* Work instruction *
Take the lines below beginning at the line that has "Identify the click" and stopping after the line that has "Fleet management", and print them exactly as they are, with no other lines.

* Task data *

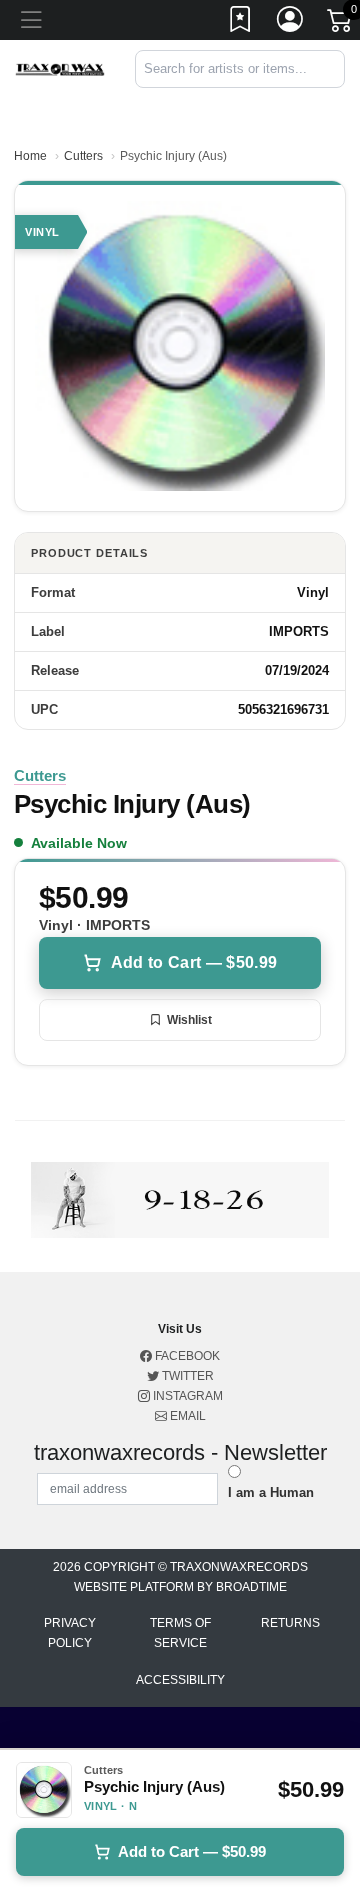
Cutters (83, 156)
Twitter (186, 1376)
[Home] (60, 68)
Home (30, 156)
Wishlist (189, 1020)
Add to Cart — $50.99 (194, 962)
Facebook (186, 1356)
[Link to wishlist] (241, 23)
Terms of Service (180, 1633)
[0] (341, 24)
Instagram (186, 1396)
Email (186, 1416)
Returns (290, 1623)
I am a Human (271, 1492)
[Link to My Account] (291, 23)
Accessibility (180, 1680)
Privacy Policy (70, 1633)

...

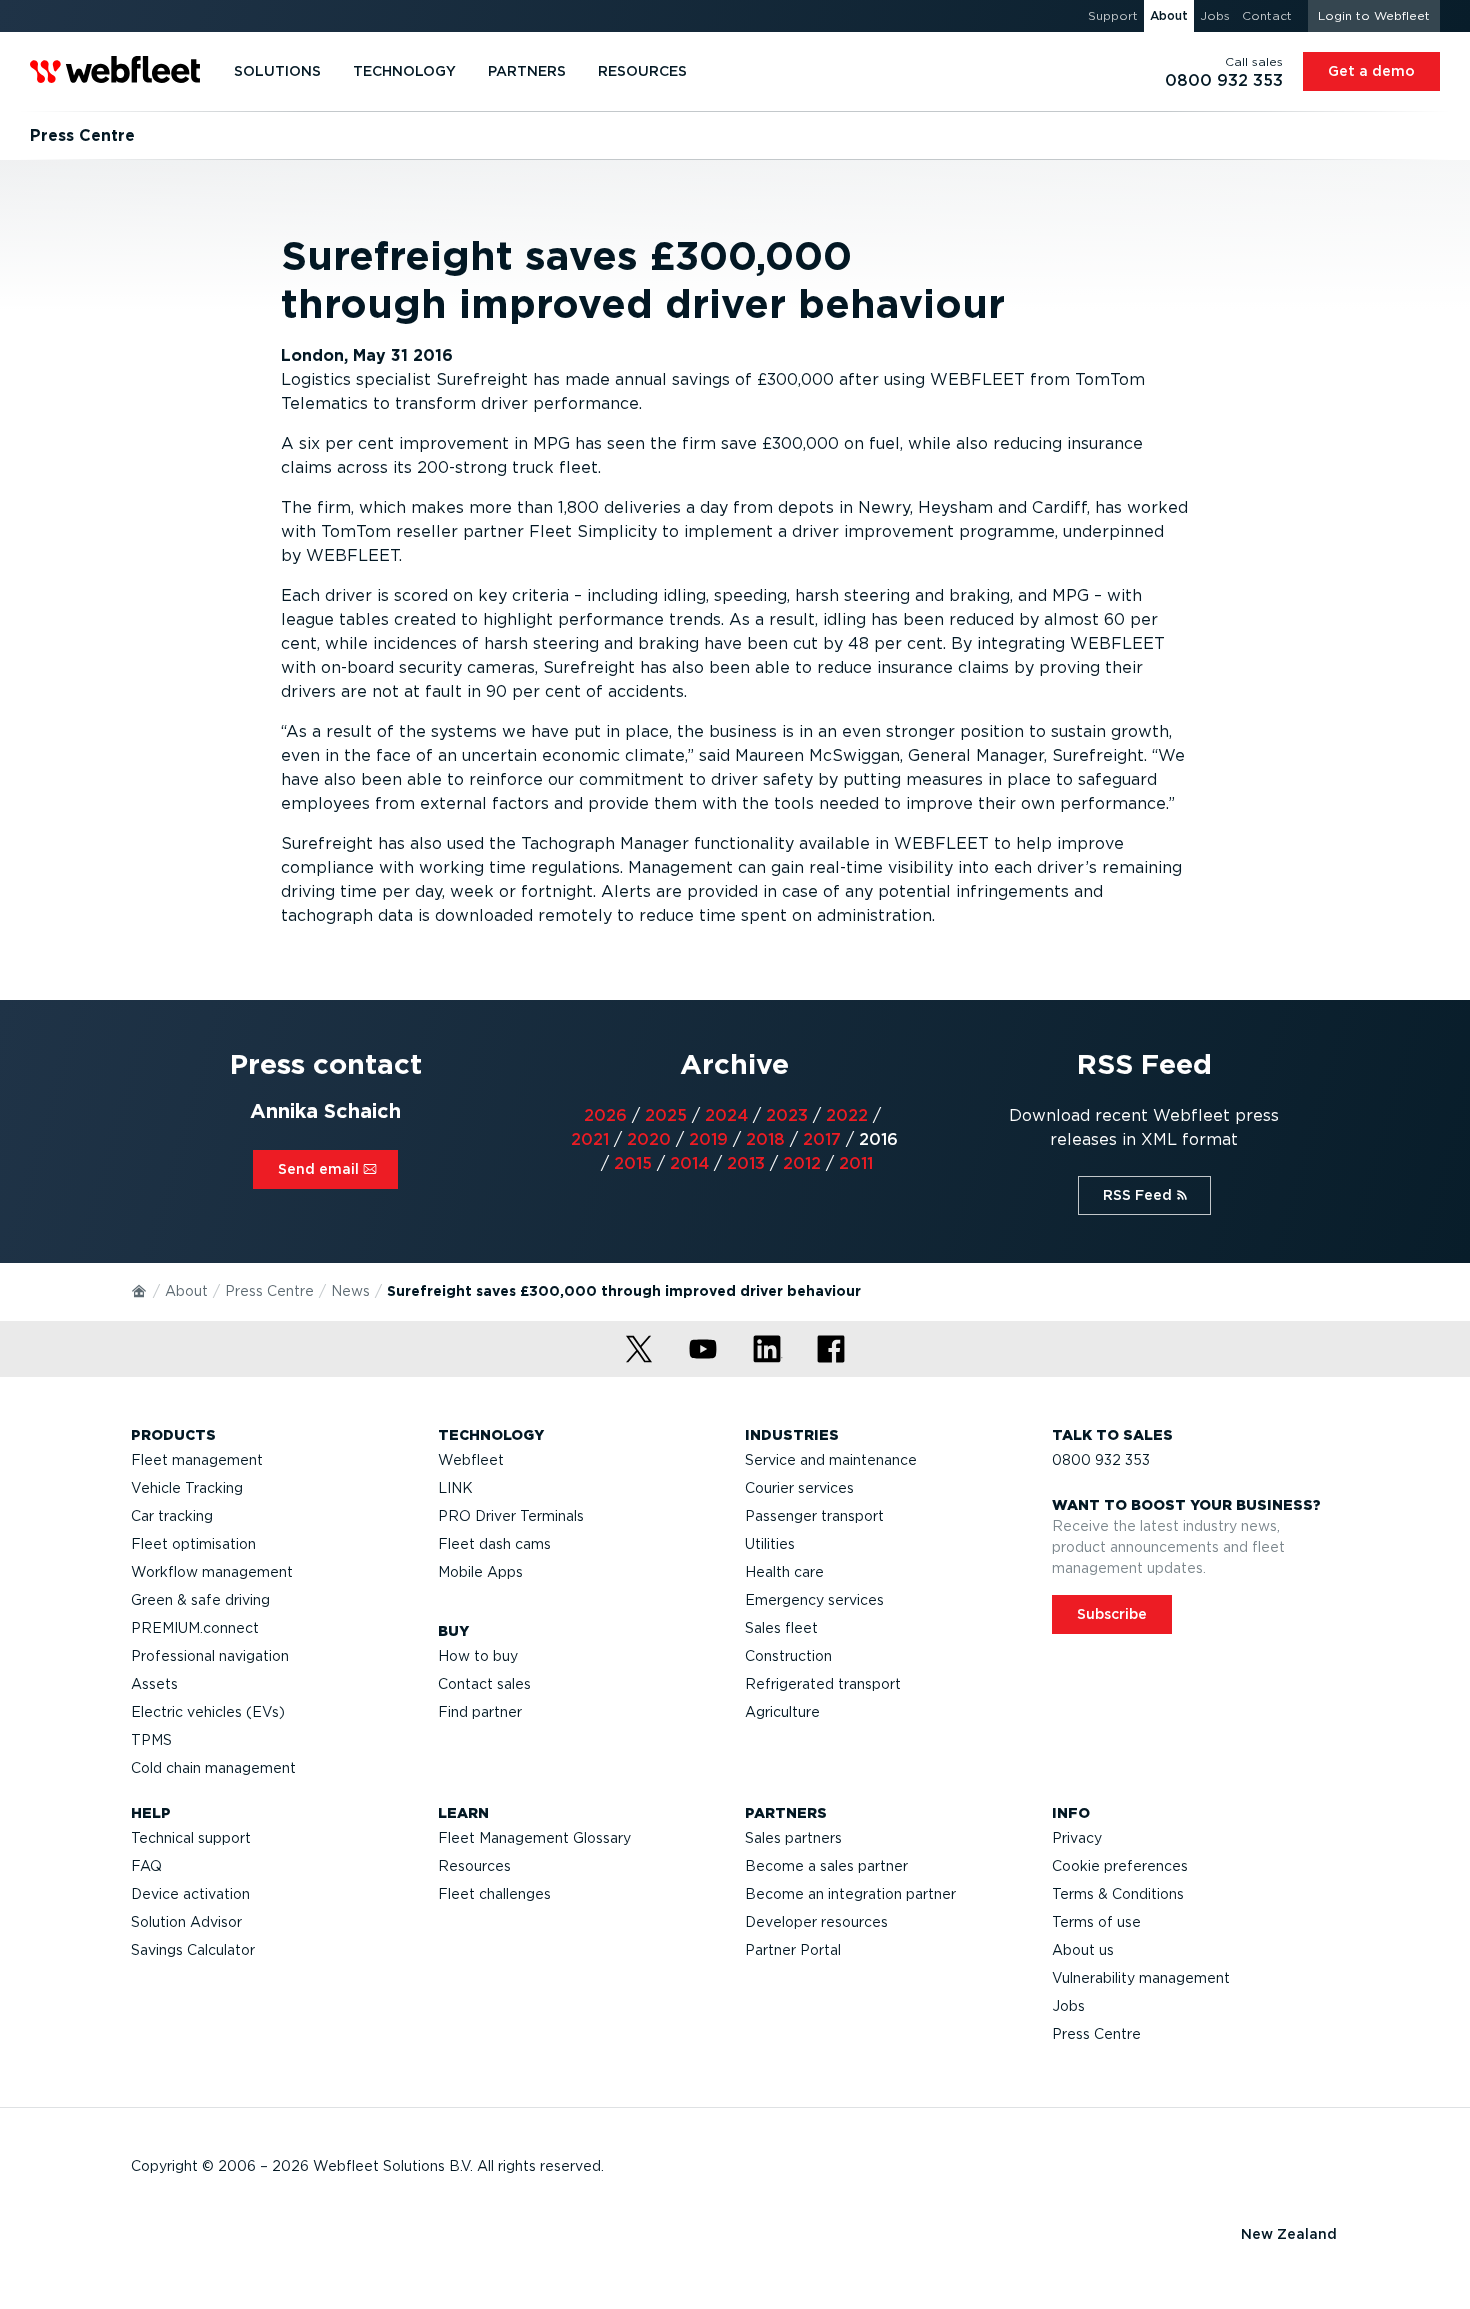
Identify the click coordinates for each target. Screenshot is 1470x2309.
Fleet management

* Answer *
Identify the click coordinates for each target. Screenshot is 1470x2309.
Fleet management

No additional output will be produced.